Amway Tour: Collaboration Created NBA’s Most Technologically Advanced Arena

Robyn Kurth, a writer with a background in scripting, speechwriting, and video production, reports from the SVG Venue Tour of Orlando’s Amway Center.

When the Amway Center hosted its first Orlando Magic home game on 10-10-10, it was a watershed moment for the City of Orlando, the Orlando Magic, and the technology partners that helped create the most technologically advanced arena in North America. On March 2, SVG gave nearly 100 professionals in the IT, video, and sports industry a closer look at the state-of-the -art Amway Center as part of its Venue Tour Series.

The event featured panelists from the Orlando Magic, title sponsor Harris Corp., technology sponsors Crown Castle and Ross Video, as well as Thompson Ross & Associates, Meyer Sound, and WJHW. Keynote speaker Charlie Freeman, EVP of business development for the Orlando Magic, noted that the Amway Center was a project more than a decade in the making.

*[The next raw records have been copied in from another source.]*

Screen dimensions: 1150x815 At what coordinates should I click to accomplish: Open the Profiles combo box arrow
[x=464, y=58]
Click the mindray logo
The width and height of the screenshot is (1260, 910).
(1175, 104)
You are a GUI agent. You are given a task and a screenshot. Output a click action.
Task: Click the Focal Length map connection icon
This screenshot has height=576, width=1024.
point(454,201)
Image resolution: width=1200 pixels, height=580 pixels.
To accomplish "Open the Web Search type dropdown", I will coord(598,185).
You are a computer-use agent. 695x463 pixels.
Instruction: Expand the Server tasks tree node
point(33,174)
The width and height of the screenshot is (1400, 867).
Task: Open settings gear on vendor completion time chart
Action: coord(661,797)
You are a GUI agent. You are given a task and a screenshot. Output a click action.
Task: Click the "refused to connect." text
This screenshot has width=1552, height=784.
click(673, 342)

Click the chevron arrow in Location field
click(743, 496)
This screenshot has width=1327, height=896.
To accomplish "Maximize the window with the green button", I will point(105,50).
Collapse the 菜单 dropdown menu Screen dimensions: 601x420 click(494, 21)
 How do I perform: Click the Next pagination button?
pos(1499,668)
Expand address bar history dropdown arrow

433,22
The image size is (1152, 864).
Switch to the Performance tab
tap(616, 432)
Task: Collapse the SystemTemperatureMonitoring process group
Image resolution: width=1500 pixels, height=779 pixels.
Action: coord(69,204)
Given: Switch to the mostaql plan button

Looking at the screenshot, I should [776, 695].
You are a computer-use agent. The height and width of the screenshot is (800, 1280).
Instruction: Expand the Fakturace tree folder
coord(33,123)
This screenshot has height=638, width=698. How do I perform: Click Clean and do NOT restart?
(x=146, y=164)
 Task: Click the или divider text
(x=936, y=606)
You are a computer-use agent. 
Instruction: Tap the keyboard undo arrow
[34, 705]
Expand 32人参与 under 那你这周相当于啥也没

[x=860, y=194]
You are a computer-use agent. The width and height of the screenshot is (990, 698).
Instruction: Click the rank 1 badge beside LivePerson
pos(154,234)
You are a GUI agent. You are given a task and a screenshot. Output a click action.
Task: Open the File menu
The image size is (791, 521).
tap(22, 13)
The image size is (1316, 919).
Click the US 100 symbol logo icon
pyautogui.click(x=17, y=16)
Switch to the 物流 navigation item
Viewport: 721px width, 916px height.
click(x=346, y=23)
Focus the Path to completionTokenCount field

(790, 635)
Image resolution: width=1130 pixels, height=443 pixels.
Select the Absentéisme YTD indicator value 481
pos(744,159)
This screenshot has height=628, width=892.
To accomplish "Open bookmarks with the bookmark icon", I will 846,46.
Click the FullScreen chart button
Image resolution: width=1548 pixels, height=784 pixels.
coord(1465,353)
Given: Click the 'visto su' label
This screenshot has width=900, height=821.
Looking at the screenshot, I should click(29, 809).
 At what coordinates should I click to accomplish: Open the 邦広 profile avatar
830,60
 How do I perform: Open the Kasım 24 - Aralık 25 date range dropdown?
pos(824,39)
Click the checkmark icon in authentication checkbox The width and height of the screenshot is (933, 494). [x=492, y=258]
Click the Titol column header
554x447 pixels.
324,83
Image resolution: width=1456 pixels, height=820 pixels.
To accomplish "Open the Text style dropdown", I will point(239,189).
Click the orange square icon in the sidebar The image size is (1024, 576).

“We started back in 1999 and went through a bumpy road in the 9/11 days,” Freeman said. “We started back up in 2004, and we got a successful approval in 2007 as a joint venture with the city, county, and ourselves.

“It was a great partnership with the city, a lot of collaboration,” Freeman added. “The city is the owner and operator of this facility. We are just a tenant. We wanted to control a lot of the front-of-house operation, so we control the box office and the premium-level operation. And it was incredibly important that we oversaw the technology.”

The Amway Center has more than 1,100 screens of HD content via their IT network and a cutting-edge digital signage network. The Daktronics center-hung video board is the largest scoreboard in both the NBA and NHL, weighing in at 88,000 lbs. It has four primary HD LED video displays, plus eight auxiliary video/scoring/statistics displays and two LED ring displays. All of the center-hung digital displays have high-resolution 6-mm surface-mount LED pixel technology, so large images can be spread across multiple screens without distortion or loss of resolution.

“I’m not sure that anything that we have here was available when we started the project,” said Chris Williams, VP of WJHW.

One of the issues that arose during construction was whether the Orlando Magic or the City of Orlando would control the IPTV network.

“Both parties thought it was their network to manage,” said Ward Ross, principal at Thompson Ross & Associates. “That’s where the third-party neutral managing company came in. Harris can do both the IT and networking sides as well as the broadcast, control, and the television.”

With smartphone technology becoming such an important part of the fan experience, Amway Center’s developers resolved the issue of who owned the wireless rights to the building by tapping Crown Castle to install, manage, and maintain the systems for AT&T, T-Mobile, and, later this year, Metro PCS and Verizon.

The investment in creating such a technologically advanced arena is already starting to pay off. In addition to Orlando Magic games, the Amway Center has already booked concerts with big-name stars like Lady Gaga, Usher, and Taylor Swift, and the venue will also host the 2012 NBA All-Star Game.

“The All-Star game is more than just an All-Star game; it’s an All-Star weekend,” said Freeman. “It provides over $100 million worth of economic impact.”